The request
Gather every line in the listing below that includes "left". Case counts.

Data

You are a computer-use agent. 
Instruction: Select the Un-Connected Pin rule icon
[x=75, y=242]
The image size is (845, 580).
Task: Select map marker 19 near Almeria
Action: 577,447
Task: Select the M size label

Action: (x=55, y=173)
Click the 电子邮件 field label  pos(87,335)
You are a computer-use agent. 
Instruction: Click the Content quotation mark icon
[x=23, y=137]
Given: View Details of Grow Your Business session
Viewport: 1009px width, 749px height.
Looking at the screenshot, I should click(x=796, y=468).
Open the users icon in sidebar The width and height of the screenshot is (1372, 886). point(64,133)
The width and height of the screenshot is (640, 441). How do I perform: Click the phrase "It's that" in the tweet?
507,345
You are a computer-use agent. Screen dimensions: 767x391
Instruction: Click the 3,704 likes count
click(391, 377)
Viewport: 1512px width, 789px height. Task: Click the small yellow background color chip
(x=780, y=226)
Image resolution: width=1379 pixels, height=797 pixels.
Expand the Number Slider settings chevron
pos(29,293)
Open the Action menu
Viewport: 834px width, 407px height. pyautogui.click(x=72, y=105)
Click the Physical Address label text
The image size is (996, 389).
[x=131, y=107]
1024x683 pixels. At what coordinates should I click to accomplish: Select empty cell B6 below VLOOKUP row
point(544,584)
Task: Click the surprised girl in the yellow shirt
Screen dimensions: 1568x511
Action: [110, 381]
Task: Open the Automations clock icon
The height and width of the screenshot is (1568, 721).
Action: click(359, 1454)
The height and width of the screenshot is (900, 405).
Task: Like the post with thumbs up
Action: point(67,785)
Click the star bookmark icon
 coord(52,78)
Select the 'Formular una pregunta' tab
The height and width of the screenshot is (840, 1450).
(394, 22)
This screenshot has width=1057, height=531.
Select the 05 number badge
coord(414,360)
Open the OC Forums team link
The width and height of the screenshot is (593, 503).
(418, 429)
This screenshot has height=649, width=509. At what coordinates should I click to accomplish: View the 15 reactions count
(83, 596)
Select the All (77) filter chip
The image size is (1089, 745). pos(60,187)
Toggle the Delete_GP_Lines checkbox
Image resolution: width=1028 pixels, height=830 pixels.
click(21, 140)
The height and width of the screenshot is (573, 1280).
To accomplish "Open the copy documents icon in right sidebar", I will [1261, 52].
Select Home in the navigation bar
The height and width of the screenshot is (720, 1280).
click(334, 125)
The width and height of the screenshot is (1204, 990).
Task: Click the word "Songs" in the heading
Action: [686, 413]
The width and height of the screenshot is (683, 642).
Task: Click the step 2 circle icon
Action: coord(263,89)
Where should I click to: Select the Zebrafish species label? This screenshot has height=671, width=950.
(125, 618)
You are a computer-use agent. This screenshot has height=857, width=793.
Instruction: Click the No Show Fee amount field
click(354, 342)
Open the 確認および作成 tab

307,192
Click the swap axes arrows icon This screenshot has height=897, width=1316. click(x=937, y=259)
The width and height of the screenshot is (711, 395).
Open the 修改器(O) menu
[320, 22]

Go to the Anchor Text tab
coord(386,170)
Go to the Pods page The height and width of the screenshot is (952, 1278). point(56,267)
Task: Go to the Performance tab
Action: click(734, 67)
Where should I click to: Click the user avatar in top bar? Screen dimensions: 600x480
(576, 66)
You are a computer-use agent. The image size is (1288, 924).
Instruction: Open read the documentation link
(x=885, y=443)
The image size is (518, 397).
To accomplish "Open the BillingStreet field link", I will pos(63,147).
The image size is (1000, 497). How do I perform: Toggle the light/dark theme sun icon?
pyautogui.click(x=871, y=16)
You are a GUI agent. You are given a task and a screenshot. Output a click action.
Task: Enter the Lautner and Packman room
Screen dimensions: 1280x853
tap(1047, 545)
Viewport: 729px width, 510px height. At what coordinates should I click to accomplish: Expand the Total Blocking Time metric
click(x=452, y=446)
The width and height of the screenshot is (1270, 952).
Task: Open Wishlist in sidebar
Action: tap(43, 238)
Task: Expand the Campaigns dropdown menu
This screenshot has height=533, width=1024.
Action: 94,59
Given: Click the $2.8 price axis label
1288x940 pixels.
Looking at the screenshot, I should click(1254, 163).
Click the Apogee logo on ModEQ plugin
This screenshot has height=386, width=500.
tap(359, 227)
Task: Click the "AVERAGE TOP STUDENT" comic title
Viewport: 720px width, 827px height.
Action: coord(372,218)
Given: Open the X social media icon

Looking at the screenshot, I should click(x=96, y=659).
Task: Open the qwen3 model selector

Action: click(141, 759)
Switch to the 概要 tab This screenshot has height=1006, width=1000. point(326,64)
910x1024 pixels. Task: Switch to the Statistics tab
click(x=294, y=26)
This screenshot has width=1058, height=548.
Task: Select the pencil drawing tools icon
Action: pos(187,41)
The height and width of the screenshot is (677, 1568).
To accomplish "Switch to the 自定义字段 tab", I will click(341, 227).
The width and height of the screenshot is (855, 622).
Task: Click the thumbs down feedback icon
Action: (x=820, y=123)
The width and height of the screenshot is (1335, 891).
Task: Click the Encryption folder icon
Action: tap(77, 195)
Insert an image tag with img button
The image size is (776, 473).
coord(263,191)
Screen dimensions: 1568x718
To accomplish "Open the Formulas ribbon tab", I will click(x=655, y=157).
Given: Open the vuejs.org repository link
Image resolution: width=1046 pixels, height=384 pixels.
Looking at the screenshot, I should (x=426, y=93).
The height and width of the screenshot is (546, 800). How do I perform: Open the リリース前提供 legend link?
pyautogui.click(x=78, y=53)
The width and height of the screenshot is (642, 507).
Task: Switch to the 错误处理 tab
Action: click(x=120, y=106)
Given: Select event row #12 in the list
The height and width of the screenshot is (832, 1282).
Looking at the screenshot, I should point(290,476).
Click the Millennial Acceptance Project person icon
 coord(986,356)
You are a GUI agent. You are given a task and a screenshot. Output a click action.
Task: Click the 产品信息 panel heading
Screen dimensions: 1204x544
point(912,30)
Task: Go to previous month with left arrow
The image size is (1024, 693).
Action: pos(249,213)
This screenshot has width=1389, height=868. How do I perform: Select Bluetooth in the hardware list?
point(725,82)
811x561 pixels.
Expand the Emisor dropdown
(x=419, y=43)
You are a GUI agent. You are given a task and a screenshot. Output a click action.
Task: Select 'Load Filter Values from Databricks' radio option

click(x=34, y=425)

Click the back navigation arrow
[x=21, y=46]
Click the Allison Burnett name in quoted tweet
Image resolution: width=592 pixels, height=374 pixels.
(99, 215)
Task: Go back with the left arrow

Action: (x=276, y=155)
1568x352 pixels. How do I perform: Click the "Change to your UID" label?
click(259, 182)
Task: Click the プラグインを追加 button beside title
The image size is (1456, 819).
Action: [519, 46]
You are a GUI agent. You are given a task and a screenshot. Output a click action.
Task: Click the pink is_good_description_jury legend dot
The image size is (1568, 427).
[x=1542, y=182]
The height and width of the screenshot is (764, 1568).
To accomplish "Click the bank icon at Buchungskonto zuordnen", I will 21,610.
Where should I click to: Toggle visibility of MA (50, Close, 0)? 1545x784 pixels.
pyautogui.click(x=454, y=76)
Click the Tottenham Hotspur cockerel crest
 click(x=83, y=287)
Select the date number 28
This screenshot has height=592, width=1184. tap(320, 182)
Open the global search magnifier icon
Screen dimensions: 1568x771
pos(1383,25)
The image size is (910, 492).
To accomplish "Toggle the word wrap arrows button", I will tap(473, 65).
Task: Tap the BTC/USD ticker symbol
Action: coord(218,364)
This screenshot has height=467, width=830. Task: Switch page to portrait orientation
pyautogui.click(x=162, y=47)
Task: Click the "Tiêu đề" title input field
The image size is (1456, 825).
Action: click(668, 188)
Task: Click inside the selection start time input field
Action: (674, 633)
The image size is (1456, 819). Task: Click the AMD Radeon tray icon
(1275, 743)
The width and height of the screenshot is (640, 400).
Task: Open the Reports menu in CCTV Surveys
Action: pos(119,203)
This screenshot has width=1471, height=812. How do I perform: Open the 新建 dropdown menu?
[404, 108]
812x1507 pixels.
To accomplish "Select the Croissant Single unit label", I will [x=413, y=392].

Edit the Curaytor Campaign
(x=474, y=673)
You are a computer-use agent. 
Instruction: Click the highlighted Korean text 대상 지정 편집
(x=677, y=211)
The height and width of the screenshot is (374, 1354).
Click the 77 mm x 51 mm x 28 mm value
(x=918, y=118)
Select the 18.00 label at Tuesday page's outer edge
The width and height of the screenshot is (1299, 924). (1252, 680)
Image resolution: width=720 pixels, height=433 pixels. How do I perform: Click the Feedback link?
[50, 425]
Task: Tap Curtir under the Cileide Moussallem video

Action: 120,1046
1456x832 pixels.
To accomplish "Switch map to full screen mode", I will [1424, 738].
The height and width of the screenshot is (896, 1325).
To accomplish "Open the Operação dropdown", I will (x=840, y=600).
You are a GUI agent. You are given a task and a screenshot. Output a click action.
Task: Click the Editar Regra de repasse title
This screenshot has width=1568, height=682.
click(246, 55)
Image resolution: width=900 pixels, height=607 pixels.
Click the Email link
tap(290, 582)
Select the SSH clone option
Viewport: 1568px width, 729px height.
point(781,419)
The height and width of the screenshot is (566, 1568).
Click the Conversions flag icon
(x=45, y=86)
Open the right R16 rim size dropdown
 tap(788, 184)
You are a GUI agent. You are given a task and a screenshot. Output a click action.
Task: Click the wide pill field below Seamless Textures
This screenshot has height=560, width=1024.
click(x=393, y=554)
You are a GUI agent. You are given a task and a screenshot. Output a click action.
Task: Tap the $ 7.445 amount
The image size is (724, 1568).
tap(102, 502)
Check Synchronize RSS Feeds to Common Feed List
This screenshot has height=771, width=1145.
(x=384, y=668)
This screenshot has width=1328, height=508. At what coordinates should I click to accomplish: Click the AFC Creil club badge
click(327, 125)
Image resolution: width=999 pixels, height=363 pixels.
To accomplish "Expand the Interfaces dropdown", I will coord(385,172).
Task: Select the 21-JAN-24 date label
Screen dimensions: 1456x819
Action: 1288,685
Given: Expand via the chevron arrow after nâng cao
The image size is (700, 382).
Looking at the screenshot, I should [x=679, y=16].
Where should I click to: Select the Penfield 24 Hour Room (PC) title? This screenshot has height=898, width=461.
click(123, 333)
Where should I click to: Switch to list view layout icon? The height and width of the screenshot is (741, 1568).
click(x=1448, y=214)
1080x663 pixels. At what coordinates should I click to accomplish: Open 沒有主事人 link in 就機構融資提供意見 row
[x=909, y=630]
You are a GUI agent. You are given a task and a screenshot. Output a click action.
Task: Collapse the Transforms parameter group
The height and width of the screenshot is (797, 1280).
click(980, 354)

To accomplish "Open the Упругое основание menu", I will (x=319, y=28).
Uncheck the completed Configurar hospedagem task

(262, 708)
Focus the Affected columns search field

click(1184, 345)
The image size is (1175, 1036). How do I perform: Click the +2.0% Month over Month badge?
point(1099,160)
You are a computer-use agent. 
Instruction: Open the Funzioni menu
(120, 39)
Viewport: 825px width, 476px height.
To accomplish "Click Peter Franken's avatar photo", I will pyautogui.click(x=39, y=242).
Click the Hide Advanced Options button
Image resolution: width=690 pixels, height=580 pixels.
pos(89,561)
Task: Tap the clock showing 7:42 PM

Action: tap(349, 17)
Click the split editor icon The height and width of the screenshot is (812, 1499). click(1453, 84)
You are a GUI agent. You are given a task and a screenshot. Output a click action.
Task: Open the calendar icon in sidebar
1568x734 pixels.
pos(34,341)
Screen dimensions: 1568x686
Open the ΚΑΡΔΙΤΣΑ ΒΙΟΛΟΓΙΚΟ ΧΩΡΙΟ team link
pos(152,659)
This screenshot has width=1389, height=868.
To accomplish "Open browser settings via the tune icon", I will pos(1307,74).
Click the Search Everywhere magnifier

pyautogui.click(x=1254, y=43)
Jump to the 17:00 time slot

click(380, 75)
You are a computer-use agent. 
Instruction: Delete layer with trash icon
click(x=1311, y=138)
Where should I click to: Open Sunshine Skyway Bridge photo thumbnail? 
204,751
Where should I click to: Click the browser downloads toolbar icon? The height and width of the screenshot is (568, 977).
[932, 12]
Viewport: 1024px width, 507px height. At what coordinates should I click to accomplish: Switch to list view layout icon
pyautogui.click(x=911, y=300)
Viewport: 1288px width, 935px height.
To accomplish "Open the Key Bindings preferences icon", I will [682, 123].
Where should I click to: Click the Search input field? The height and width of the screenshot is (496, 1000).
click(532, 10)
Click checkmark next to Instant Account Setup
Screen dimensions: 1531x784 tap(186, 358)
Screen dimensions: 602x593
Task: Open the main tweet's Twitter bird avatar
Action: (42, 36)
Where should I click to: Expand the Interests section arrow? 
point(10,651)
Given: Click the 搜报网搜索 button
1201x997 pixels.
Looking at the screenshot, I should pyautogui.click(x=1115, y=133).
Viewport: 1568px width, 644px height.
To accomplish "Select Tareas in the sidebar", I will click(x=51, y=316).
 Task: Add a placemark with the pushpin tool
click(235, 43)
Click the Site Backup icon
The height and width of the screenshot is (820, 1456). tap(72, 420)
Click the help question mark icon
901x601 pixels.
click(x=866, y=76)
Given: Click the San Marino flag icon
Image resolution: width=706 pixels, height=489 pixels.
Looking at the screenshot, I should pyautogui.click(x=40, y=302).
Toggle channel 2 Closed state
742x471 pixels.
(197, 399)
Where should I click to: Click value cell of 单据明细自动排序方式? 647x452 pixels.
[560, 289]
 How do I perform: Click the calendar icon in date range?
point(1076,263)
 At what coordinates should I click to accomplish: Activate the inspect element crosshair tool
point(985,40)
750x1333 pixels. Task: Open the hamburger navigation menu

Complete answer
Task: Go to previous month with left arrow
Task: Go back with the left arrow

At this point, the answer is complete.